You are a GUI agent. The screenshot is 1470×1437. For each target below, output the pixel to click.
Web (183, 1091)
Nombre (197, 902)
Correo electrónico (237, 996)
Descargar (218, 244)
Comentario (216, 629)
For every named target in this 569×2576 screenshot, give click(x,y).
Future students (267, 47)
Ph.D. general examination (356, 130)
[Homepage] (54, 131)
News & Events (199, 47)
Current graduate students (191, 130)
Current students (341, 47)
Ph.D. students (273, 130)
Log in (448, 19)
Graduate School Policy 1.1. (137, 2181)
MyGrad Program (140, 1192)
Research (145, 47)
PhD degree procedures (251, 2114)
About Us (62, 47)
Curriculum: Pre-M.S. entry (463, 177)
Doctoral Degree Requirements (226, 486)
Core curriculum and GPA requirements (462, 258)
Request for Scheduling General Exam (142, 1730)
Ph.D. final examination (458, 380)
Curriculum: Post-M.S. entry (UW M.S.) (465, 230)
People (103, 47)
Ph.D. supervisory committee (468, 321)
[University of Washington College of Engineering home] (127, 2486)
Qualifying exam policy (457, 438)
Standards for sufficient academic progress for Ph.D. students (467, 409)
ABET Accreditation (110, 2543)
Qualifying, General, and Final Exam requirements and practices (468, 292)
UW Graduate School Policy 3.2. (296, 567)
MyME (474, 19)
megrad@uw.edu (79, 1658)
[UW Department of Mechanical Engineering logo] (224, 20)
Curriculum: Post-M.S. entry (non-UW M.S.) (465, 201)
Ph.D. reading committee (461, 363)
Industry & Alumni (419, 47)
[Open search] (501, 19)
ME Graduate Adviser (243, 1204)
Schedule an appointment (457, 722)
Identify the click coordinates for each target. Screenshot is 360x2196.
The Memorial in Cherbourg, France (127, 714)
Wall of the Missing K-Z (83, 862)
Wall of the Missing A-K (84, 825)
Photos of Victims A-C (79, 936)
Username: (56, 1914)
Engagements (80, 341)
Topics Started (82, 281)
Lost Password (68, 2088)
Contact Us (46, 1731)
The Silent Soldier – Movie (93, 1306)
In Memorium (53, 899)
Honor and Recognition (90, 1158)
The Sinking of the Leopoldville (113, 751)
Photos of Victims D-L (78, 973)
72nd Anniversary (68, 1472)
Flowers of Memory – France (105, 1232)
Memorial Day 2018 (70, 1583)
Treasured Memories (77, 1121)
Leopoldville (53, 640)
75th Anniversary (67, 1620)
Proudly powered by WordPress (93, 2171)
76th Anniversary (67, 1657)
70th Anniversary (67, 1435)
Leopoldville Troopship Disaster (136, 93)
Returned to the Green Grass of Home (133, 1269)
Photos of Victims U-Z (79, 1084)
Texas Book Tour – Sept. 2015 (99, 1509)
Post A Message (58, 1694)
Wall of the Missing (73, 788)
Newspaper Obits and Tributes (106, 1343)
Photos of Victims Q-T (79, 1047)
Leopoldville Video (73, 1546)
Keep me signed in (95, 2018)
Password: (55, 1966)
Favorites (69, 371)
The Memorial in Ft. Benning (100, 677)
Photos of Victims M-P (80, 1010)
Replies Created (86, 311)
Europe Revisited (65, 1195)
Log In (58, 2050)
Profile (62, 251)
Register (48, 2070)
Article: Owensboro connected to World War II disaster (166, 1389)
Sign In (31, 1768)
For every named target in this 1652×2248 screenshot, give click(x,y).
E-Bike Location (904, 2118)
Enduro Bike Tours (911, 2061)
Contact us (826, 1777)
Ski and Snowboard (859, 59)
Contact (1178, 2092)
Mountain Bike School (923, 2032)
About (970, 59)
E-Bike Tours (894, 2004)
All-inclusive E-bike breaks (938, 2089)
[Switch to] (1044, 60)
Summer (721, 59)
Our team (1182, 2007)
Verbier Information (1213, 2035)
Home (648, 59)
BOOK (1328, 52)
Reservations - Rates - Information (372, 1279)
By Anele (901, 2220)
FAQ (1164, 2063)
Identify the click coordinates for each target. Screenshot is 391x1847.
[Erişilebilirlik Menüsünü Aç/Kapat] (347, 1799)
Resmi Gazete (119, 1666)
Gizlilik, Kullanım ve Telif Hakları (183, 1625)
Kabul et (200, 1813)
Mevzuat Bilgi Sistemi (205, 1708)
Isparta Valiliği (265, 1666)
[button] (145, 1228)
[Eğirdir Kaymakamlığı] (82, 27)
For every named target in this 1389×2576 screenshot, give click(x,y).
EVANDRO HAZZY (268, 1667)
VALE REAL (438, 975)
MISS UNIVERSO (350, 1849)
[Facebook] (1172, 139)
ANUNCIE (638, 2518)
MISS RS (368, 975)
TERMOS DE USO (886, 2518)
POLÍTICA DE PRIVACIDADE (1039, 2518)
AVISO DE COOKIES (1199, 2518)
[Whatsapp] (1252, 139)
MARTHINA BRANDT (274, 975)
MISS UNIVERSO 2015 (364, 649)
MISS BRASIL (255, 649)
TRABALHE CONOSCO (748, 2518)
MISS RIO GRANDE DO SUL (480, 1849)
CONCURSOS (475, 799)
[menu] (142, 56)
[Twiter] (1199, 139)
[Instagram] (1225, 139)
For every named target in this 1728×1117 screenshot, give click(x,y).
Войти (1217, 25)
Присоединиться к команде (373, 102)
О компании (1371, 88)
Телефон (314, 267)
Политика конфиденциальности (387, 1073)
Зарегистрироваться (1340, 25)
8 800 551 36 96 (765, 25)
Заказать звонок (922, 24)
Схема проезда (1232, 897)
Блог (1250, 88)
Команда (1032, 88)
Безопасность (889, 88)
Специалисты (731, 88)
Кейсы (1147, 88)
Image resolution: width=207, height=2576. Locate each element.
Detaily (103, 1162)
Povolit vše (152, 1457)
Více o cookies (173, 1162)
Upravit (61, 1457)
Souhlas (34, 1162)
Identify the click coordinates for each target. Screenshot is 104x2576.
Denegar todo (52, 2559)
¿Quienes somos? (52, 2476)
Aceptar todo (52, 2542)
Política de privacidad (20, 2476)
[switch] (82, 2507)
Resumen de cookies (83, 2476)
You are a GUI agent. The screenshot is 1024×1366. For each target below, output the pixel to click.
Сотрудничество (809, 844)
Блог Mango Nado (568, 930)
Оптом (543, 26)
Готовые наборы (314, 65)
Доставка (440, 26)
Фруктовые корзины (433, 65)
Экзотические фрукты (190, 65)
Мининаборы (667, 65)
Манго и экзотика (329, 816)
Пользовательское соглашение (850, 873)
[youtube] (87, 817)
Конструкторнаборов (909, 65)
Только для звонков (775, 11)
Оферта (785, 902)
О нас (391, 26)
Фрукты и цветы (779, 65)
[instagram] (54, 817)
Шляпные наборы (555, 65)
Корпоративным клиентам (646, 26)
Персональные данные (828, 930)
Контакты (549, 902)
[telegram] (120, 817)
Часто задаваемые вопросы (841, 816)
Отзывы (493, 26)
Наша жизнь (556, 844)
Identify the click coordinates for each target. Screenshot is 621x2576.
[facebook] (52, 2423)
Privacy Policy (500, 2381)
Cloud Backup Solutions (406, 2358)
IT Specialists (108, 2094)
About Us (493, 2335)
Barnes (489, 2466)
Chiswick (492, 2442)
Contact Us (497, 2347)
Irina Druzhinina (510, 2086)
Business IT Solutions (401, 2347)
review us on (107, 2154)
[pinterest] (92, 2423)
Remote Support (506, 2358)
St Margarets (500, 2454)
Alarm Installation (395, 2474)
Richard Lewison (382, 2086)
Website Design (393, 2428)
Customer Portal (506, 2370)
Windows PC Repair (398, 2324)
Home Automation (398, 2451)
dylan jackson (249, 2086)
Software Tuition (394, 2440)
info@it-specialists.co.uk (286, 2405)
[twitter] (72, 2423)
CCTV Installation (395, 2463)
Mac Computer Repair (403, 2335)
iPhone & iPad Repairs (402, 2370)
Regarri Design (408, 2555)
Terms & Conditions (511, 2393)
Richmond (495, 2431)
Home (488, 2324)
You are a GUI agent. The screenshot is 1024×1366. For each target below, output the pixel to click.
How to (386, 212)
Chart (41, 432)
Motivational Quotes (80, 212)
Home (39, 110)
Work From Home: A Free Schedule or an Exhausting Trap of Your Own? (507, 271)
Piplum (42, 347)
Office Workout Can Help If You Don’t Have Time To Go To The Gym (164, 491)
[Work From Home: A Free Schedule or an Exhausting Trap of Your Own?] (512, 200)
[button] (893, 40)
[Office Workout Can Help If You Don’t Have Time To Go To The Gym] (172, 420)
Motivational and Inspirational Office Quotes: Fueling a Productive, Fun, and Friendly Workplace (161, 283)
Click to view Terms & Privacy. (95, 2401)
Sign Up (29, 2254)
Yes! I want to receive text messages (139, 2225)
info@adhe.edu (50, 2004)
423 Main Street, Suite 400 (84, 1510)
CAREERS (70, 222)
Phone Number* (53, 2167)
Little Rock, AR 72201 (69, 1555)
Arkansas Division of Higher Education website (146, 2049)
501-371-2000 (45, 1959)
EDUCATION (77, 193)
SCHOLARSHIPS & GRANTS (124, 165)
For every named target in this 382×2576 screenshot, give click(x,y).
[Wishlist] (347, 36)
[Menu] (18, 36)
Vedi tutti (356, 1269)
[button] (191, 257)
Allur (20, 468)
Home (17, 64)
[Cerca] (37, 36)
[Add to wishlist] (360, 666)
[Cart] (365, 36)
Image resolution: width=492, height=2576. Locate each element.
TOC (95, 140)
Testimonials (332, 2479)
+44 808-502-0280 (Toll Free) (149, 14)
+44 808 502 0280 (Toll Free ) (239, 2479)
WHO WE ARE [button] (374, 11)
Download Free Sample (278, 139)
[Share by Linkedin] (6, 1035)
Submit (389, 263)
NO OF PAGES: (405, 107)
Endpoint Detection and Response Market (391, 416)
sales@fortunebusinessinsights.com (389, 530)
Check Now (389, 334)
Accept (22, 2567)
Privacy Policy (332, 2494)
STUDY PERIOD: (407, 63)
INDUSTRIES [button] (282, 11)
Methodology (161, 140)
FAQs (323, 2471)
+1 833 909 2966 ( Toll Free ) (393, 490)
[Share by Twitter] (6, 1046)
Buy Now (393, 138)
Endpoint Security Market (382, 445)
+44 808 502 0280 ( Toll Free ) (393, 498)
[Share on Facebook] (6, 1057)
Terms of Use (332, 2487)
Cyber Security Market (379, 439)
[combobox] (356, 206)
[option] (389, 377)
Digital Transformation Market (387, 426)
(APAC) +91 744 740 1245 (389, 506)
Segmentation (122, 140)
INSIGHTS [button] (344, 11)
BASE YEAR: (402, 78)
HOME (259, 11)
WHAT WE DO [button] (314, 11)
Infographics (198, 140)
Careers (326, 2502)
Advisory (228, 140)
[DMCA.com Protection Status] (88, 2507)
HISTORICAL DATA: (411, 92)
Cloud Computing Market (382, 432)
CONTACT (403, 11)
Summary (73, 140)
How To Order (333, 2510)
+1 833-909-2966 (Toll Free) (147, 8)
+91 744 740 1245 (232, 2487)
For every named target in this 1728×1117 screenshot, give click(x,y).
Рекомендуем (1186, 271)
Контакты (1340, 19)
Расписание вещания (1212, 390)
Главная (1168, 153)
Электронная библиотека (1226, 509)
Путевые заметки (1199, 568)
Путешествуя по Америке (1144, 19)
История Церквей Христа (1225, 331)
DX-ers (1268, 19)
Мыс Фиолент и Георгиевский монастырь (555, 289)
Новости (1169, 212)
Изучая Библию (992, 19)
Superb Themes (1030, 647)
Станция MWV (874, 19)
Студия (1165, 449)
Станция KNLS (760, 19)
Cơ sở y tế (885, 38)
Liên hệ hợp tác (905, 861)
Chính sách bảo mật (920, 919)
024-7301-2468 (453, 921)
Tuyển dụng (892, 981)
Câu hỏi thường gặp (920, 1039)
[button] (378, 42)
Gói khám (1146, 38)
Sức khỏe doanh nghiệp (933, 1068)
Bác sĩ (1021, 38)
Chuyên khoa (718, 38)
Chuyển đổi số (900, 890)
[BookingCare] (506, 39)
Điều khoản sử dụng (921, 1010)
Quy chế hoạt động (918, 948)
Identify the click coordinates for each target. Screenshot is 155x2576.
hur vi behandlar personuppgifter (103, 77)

* [Task to complete]: Starting at the first line of the entries above, please extract each line up to and including the line with "Schedule an appointment (457, 722)", unchanged, and add nothing.

* [Exercise solution]:
You are a GUI agent. The screenshot is 1470×1437. For each target below, output the pixel to click.
Web (183, 1091)
Nombre (197, 902)
Correo electrónico (237, 996)
Descargar (218, 244)
Comentario (216, 629)
For every named target in this 569×2576 screenshot, give click(x,y).
Future students (267, 47)
Ph.D. general examination (356, 130)
[Homepage] (54, 131)
News & Events (199, 47)
Current graduate students (191, 130)
Current students (341, 47)
Ph.D. students (273, 130)
Log in (448, 19)
Graduate School Policy 1.1. (137, 2181)
MyGrad Program (140, 1192)
Research (145, 47)
PhD degree procedures (251, 2114)
About Us (62, 47)
Curriculum: Pre-M.S. entry (463, 177)
Doctoral Degree Requirements (226, 486)
Core curriculum and GPA requirements (462, 258)
Request for Scheduling General Exam (142, 1730)
Ph.D. final examination (458, 380)
Curriculum: Post-M.S. entry (UW M.S.) (465, 230)
People (103, 47)
Ph.D. supervisory committee (468, 321)
[University of Washington College of Engineering home] (127, 2486)
Qualifying exam policy (457, 438)
Standards for sufficient academic progress for Ph.D. students (467, 409)
ABET Accreditation (110, 2543)
Qualifying, General, and Final Exam requirements and practices (468, 292)
UW Graduate School Policy 3.2. (296, 567)
MyME (474, 19)
megrad@uw.edu (79, 1658)
[UW Department of Mechanical Engineering logo] (224, 20)
Curriculum: Post-M.S. entry (non-UW M.S.) (465, 201)
Ph.D. reading committee (461, 363)
Industry & Alumni (419, 47)
[Open search] (501, 19)
ME Graduate Adviser (243, 1204)
Schedule an appointment (457, 722)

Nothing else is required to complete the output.